[Stored data entries]
· · · · · · ·
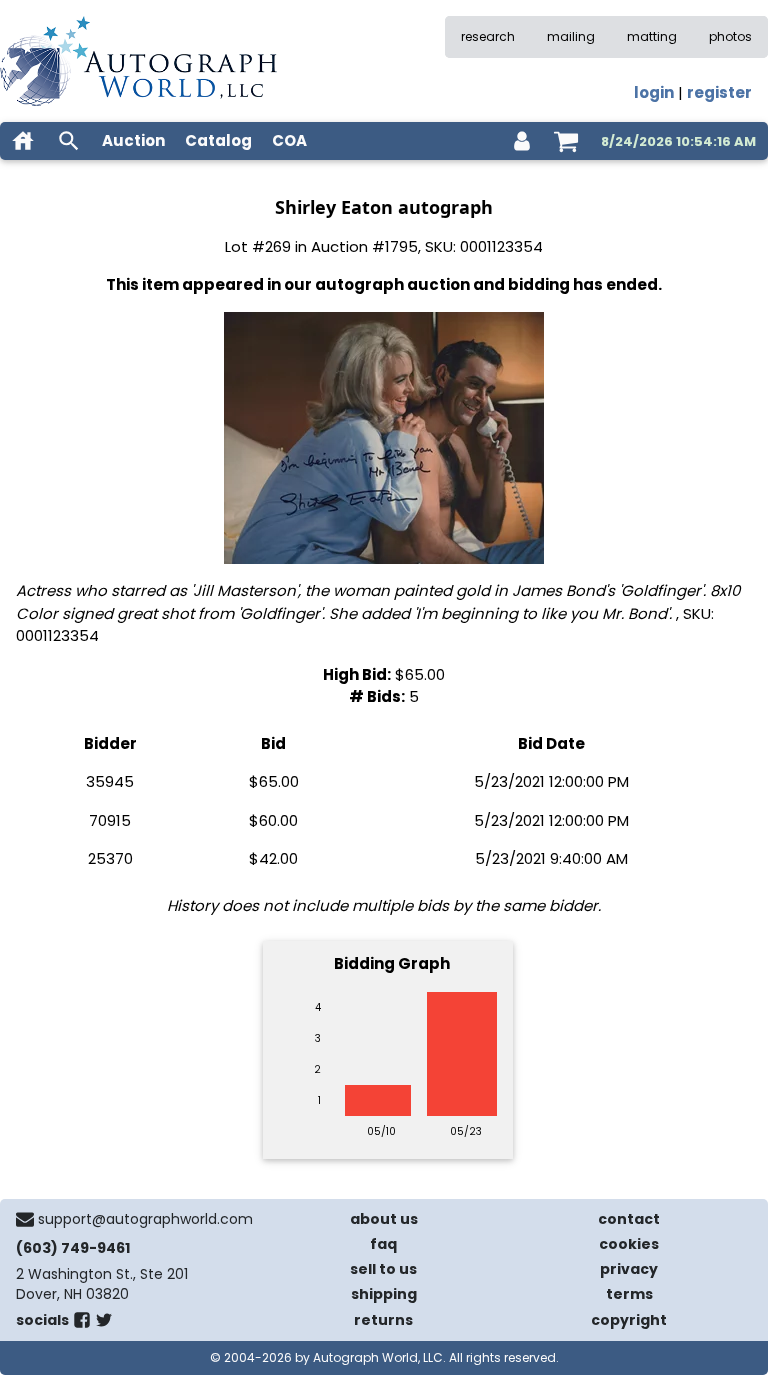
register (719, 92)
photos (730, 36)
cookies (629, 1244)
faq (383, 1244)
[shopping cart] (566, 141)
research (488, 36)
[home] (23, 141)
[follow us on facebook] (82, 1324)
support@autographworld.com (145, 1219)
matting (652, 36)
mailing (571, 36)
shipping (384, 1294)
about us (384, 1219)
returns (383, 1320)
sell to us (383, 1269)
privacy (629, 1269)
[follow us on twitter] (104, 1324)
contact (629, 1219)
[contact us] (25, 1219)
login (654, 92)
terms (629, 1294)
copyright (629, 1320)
· · · · · · ·
When a line above contains the string "follow", copy that line.

[follow us on facebook] (82, 1324)
[follow us on twitter] (104, 1324)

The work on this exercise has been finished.